* **TASK LIST**
**1.** Reproduce the part of the text about Schmidt starting with "In his first" and going on through "the United Nations.".
**2.** List every person the text about Schmidt names, not counting Schmidt.

* **TEXT FOR ANALYSIS**
◆ ◆ ◆ ◆ ◆ ◆ ◆

In the 2009 German federal elections, Schmidt was elected into the Bundestag. He has since been a member of the Committee on Foreign Affairs.

In his first term between 2009 and 2013, Schmidt was part of his parliamentary group’s leadership around co-chairs Renate Künast and Jürgen Trittin, in charge of foreign policy issues. He was re-elected to that position in 2013, this time under the leadership of Katrin Göring-Eckardt and Anton Hofreiter. Following the 2017 elections, he was replaced by Agnieszka Brugger; instead, he joined the Committee on Foreign Affairs and its Sub-Committee on the United Nations.

In addition to his committee assignments, Schmidt has been a member of the German delegation to the Parliamentary Assembly of the Council of Europe (PACE) from 2018 until 2021. A delegate of the Alliance of Liberals and Democrats for Europe group, he served on the Committee on Political Affairs and Democracy. In this capacity, he authored a 2019 report on the use of digital technologies in the context of elections.

==Other activities==
- German Council on Foreign Relations (DGAP), Member of the Presidium (since 2014)
- Heinrich Böll Foundation, Member of the Assembly (since 2014)

==Political positions==
In August 2012, Schmidt was one of 124 members of the Bundestag to sign a letter that was sent to the Russian ambassador to Germany, Vladimir Grinin, expressing concern over the trial against the three members of Pussy Riot. “Being held in detention for months and the threat of lengthy punishment are draconian and disproportionate,” the lawmakers said in the letter. “In a secular and pluralist state, peaceful artistic acts -- even if they can be seen as provocative -- must not lead to the accusation of serious criminal acts that lead to lengthy prison terms.”

In late 2016, Schmidt was part of a group of German left-leaning lawmakers from the Green Party, the center-left Social Democrats (SPD) and the Left Party who met to explore the possibility of forming a coalition government to replace Chancellor Angela Merkel in the 2017 elections.

◆ ◆ ◆ ◆ ◆ ◆ ◆

* **RECORDED DATA**
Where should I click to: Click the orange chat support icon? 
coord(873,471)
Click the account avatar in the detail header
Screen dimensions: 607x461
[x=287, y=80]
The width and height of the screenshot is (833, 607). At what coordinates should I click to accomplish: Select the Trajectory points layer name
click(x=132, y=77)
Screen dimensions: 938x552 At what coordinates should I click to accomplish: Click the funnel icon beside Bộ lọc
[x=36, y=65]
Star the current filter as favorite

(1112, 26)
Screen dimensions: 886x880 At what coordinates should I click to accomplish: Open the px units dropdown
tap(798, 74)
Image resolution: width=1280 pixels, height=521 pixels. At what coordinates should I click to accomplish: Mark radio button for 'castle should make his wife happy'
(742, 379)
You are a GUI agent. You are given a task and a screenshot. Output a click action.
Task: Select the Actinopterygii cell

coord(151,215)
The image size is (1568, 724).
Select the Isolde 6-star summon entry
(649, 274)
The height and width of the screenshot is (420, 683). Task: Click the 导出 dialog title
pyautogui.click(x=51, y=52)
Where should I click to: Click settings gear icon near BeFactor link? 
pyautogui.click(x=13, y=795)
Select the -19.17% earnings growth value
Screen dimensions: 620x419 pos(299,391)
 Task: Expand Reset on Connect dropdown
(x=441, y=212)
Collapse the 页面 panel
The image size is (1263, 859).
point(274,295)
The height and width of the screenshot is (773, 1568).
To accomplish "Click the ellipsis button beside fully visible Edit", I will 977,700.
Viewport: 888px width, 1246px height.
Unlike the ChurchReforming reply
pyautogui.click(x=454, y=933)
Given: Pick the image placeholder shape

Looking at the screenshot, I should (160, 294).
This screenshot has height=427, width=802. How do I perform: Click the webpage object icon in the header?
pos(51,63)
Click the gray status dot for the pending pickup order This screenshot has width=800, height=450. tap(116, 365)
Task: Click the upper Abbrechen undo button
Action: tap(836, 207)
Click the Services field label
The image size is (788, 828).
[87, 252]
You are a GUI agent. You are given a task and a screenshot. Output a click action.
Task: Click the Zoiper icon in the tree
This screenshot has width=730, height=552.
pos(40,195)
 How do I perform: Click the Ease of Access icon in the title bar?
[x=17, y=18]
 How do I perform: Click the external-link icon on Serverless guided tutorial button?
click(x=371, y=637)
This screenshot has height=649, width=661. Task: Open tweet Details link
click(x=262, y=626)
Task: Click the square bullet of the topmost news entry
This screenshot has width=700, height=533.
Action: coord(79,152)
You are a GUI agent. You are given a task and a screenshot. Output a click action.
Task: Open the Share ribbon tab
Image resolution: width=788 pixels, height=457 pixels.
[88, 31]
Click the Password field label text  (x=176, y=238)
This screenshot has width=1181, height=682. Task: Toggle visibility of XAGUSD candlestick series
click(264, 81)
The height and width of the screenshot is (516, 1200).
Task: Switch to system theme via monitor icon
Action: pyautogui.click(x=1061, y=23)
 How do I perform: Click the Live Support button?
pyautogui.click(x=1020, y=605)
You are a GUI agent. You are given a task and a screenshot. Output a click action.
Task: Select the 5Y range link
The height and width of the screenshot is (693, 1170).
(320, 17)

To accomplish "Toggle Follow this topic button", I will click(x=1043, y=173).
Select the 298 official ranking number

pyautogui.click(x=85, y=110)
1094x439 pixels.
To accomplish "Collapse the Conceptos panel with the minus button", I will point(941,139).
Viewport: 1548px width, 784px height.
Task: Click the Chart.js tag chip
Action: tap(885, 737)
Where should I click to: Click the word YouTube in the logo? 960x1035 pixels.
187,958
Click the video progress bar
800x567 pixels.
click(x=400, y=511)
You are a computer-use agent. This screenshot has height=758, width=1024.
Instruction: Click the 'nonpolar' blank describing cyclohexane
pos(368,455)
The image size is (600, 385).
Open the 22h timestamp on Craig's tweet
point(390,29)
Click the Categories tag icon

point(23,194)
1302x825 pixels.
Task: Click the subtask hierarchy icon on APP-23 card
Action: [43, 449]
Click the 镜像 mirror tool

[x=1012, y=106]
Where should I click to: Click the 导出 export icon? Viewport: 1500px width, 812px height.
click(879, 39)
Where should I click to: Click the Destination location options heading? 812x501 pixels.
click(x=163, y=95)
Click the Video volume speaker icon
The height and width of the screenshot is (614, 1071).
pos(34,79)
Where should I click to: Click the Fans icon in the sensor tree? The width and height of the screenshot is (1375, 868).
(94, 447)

◆ ◆ ◆ ◆ ◆ ◆ ◆

* **TASK RESULTS**
**1.**
In his first term between 2009 and 2013, Schmidt was part of his parliamentary group’s leadership around co-chairs Renate Künast and Jürgen Trittin, in charge of foreign policy issues. He was re-elected to that position in 2013, this time under the leadership of Katrin Göring-Eckardt and Anton Hofreiter. Following the 2017 elections, he was replaced by Agnieszka Brugger; instead, he joined the Committee on Foreign Affairs and its Sub-Committee on the United Nations.

**2.**
Renate Künast
Jürgen Trittin
Katrin Göring-Eckardt
Anton Hofreiter
Agnieszka Brugger
Vladimir Grinin
Angela Merkel